5A.1: Extends Capacity
Although all Illinois public colleges are experiencing funding issues due to the state's budget crisis, Sauk attempts to extend its capacity for service by planning, allocating resources wisely, and leveraging grants, gifts and collaborations:
- Taking small steps: When a project exceeds the college’s ability to accomplish it, Sauk tackles it in manageable segments. For example, Sauk obtained the services of a facility planning firm during the spring of 2009 to assess the college facilities and make space and facility recommendations. Sauk then hired an architect to draw up a master plan, which was available for college community comment in spring 2010. The final plan is designed to allow Sauk to seek funding to do construction in phases, accomplishing the plans with the funds available for each step ().

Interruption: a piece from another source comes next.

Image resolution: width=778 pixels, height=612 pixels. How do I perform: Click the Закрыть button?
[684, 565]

- Seeking alternatives: The President's Cabinet explores alternatives to cutting programs and services when funding is reduced. For example, in FY09, the State of Illinois stopped funding the grant that supported Project VITAL (). Based on the number of students served and the history of community support of the program, the President’s Cabinet made the decision to roll Project VITAL services into the Adult Education Office for one year. While reduced Adult Literacy services continued under this reorganization, the State of Illinois announced re-funding and restored Project VITAL.
- Applying for grants: Sauk uses grant funds to increase its capacity to provide community outreach programs. The Director of Foundation and Grants researches state, federal, and local grant opportunities and assists staff to write and submit grant proposals. In the case of Project VITAL, for example, the Director was able to secure a large enough gift from a local community leader to help fund learning materials for the college’s Adult Literacy initiative until state funding was restored.

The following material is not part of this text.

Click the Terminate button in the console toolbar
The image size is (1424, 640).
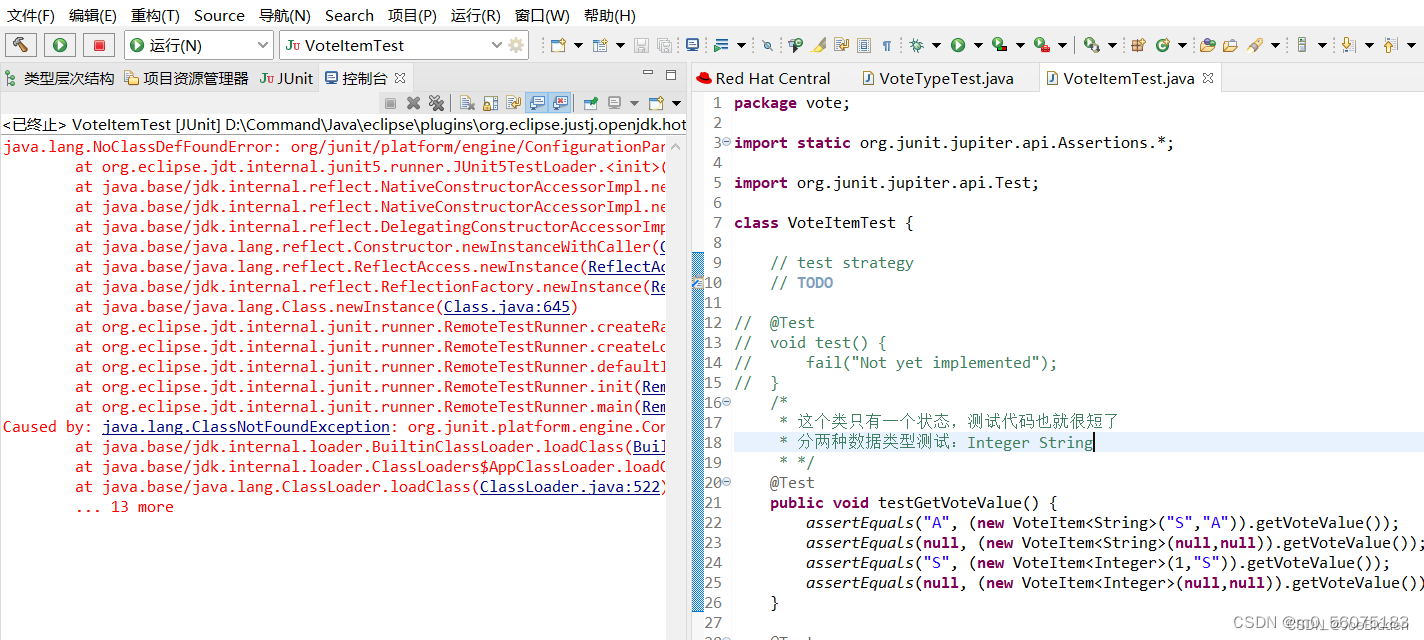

5A.2: Attention to Community Diversity
Sauk responds to the mandate of its Shared Ethical Values to “respect the worth and dignity of all people” and “to value the creation of opportunities in a caring environment.” Some of the programs that serve Sauk students also reach into the community and strive to break down the barriers that prevent disadvantaged or minority groups from participation in higher education:
- Cross-Cultural Coordinator (): Sauk helps minority students overcome the cultural barriers they often face as they prepare for college and when they arrive on campus. The Cross-Cultural Coordinator provides information and assistance not only to minority students, but also to their families, including services such as interpreting and referrals to community and college resources. Two programs foster engagement between Hispanic students and the community:
- The Association of Latin-American Students (A.L.A.S.) is a club, open to all students, to enrich their college experience and raise cultural, political, and social awareness. A.L.A.S. promotes the Hispanic culture to the campus community and beyond by sponsoring a variety of events throughout the year: Leadership Development program, Holiday Parade, Day of the Dead observation, and cultural excursions, among others.
- Since 2005, Sauk has used grant funds to maintain Families United for a Strong Education (FUSE). The purpose of FUSE is to help Hispanic families with children in grades 4 to 12 to overcome barriers that limit their academic success and to set high educational goals. Adults are encouraged to get involved in their children's educations and are connected with ESL and GED classes when necessary.
- Veterans affairs (): Recent Illinois legislation has resulted in the creation of a new Veterans Service Coordinator position that formalizes services that were previously provided informally by the Counseling Office. Veterans and their families may receive assistance with educational benefits, counseling, and readjustment services. In addition, the program’s FY11 Operational Plan shows projects designed to do outreach to the local veteran and active guard communities to encourage their use of educational benefits.
- Student Support Services (SSS - ): A federally funded TRIO program, SSS is designed to assist students who are first-generation, low-income, and/or with disabilities to achieve academic success. Services, provided annually to about 200 students, include those designed to help overcome the barriers that often cause these students to give up their dreams of a degree, whether it is lack of family support, lack of access to texts or computers, or need for an accommodation to make learning possible. Each semester, the Sauk Valley College Foundation or the college provides additional funding for $450 tuition waivers to 25 SSS students.
- Student Needs Coordinator (): The Coordinator serves as an information resource and community liaison regarding college students with disabilities. On campus, the Coordinator facilitates accommodations requested by students with disabilities. She encourages student referrals on campus and from off-campus sources, especially area high schools. Community awareness of the program and the accommodations are evidenced by an increased enrollment of students with special needs. In FY10, the program served a record 130 students.
- Career days (): Funded by a Perkins Grant, the Partnership for College and Career Success (PCCS) program coordinates day-long programs to encourage students to explore careers that are non-traditional for their gender. Practicing professionals and Sauk staff collaborate to provide presentations, demonstrations, tours, and hands-on experience. Programs currently held regularly include Men in Nursing, Women in Engineering and Technology, and Women in Criminal Justice.